ある意味、ゆっくりした日は有益です。より多くの仕事をこなせたり、よりリラックスしたり、目の前のタスクにもっと慎重に取り組めたりするように感じるかもしれません。しかし、ゆっくりした日は、仕事に完全に没頭できなかったり、常に気が散ってしまうことを意味する場合もあります。
時間記録を使えば、すべてが慌ただしく感じられるときに主観的な時間を意図的に遅らせることができるように、この効果に対抗できます。
時間記録が時間の知覚に与える影響
タイムトラッキングは、仕事が忙しくてペースが速い日でも、ゆっくりとした退屈な日でも、一瞬一瞬を大切にするための貴重なツールです。タイムトラッキングソフトは、時間の使い方や、より効果的な管理方法に関する情報を提供します。さらに、タイムトラッキングは、私たちの時間に対する認識を様々な方法で形作る優秀なツールです。
- 今この瞬間に集中すること:タイムトラッキングは、目の前の作業に集中することを促します。集中力が高まることで、仕事の質が向上するだけでなく、1日のペースも管理しやすくなります。

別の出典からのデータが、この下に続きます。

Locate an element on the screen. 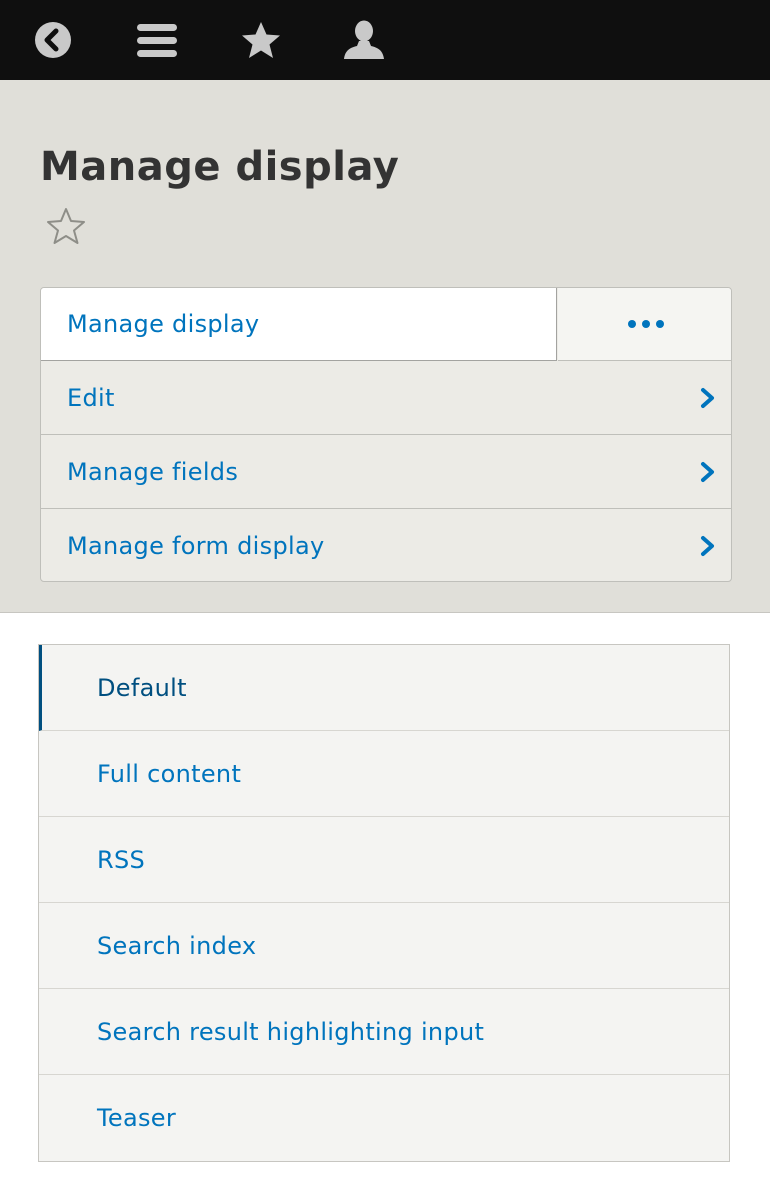 Image resolution: width=774 pixels, height=1198 pixels. user-icon is located at coordinates (364, 40).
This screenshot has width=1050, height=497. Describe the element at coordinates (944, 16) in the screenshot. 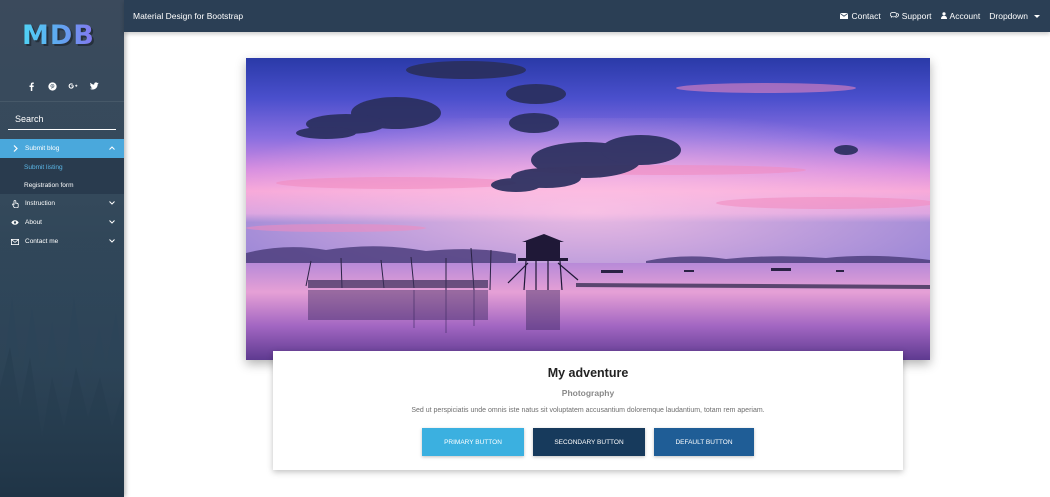

I see `user-icon` at that location.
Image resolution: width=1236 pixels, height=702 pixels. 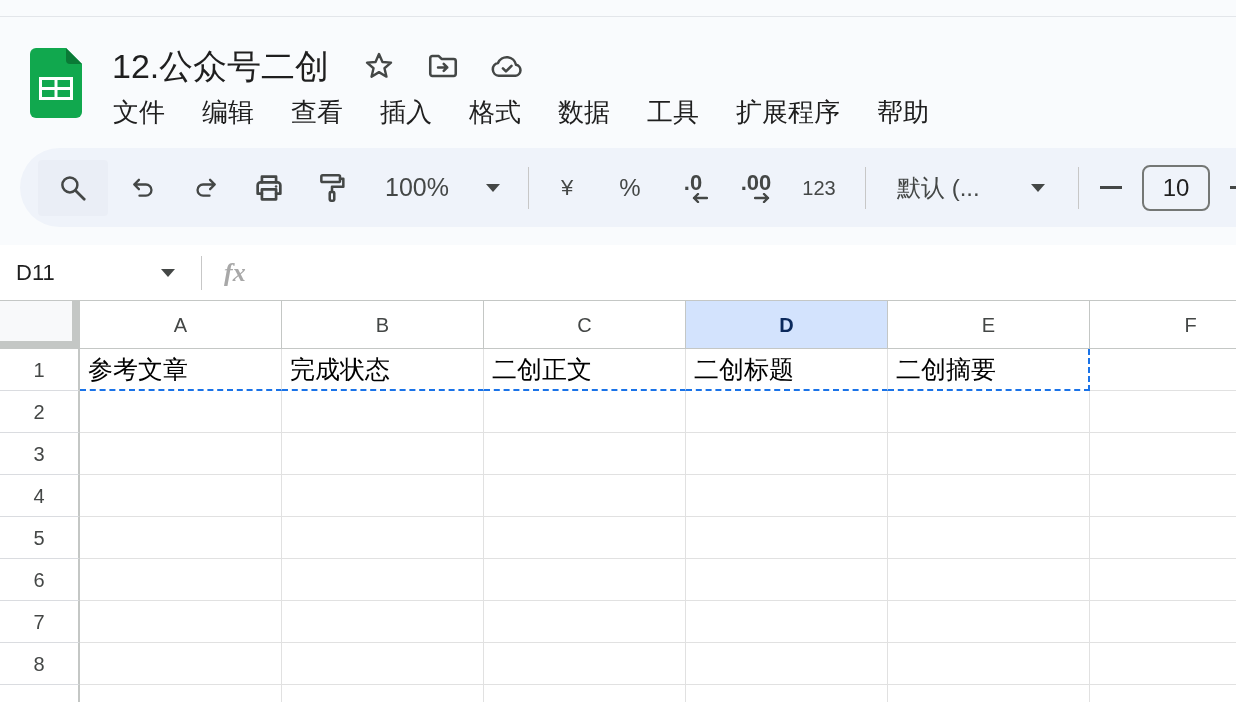 What do you see at coordinates (693, 188) in the screenshot?
I see `decrease-decimal-button: .0` at bounding box center [693, 188].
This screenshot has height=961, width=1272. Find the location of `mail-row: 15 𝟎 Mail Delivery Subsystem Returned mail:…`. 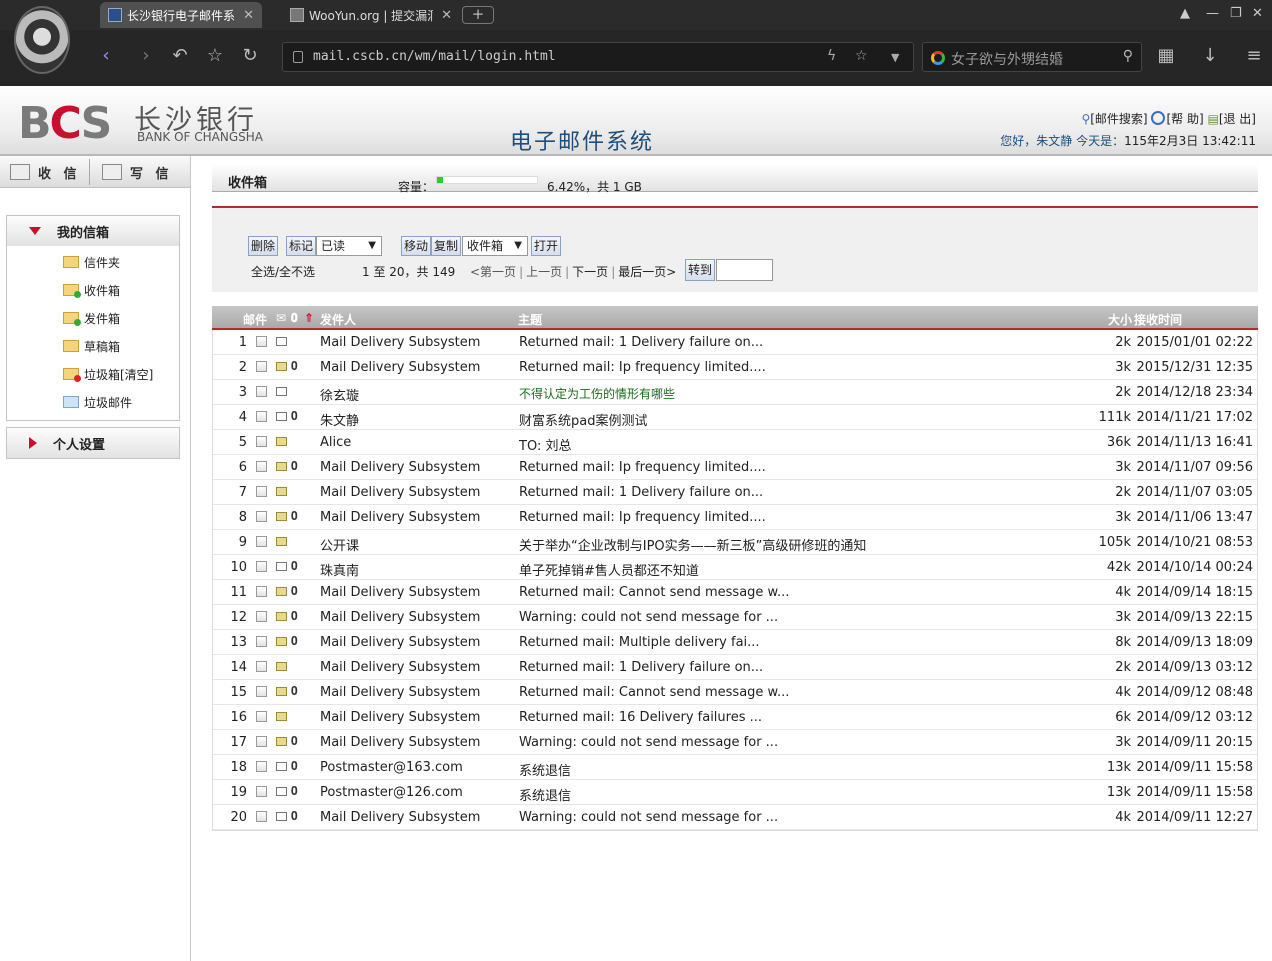

mail-row: 15 𝟎 Mail Delivery Subsystem Returned mail:… is located at coordinates (735, 692).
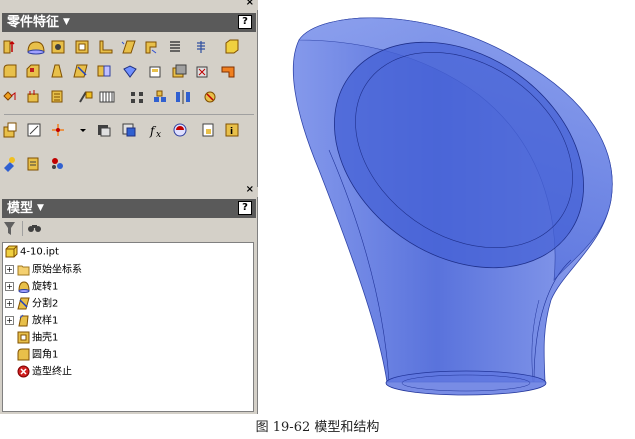  What do you see at coordinates (155, 132) in the screenshot?
I see `parameters-icon: fx` at bounding box center [155, 132].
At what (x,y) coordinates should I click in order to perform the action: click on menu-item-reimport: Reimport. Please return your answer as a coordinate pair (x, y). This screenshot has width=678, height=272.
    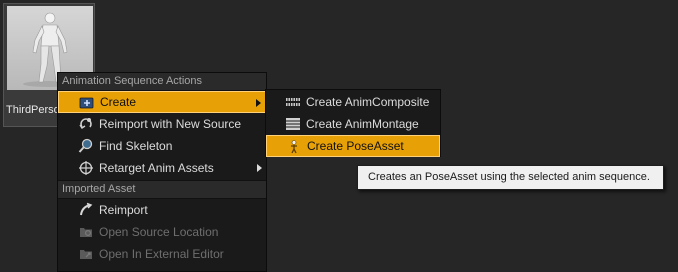
    Looking at the image, I should click on (162, 210).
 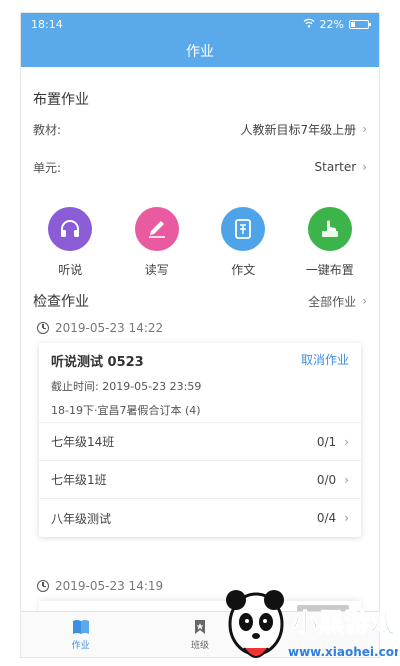 What do you see at coordinates (61, 302) in the screenshot?
I see `check-section-title: 检查作业` at bounding box center [61, 302].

- 目的意識とコントロール感:タイムトラッキングによって、時間の使い方を意図的に選択できるようになります。時間が勝手に過ぎていき私たちのコントロールできないものと感じるのではなく、自分でどう時間を使うか意識的に決断できるようになります。
- 時間を賢く使うモチベーション:タイムシートは、作業の進捗を示す具体的な証拠です。これがモチベーションとなり、時間配分を意識するようになります。タイムシートを振り返えることで、時間は管理できるペースで経過し、それは私たちのコントロール下にあるという信念を強化することができます。
- 自己規律によるエンパワーメント:タイムトラッキングは自己規律の訓練であり、境界線を設定し、それに従うことを求めます。この規律は、計画にコミットし、時間を無駄にすることなくやり遂げる能力を示すため、私たちを力づけてくれます。
- 「失われた時間」への不安を軽減:タイムトラッキングの最大のメリットの一つは、時間がムダに過ぎ去っていくという不安を軽減できることです。時間をどのように使ったかを明確に記録しておくことで、「失われた」時間に対する罪悪感や後悔を和らげることができます。将来を見据えると、時間はゆっくりと過ぎていくという安心感が得られます。
まとめ
忘れてはならないのは、時間記録の目的は長時間働くことではなく、継続的な成長と改善のマインドセットを持つことです。今この瞬間に集中し、気を散らす要因を減らすことで、生産性を高めるだけでなく、自分の内なる時計を制御し、仕事の1日をコントロールし、すべての瞬間を価値あるものにすることができるのです。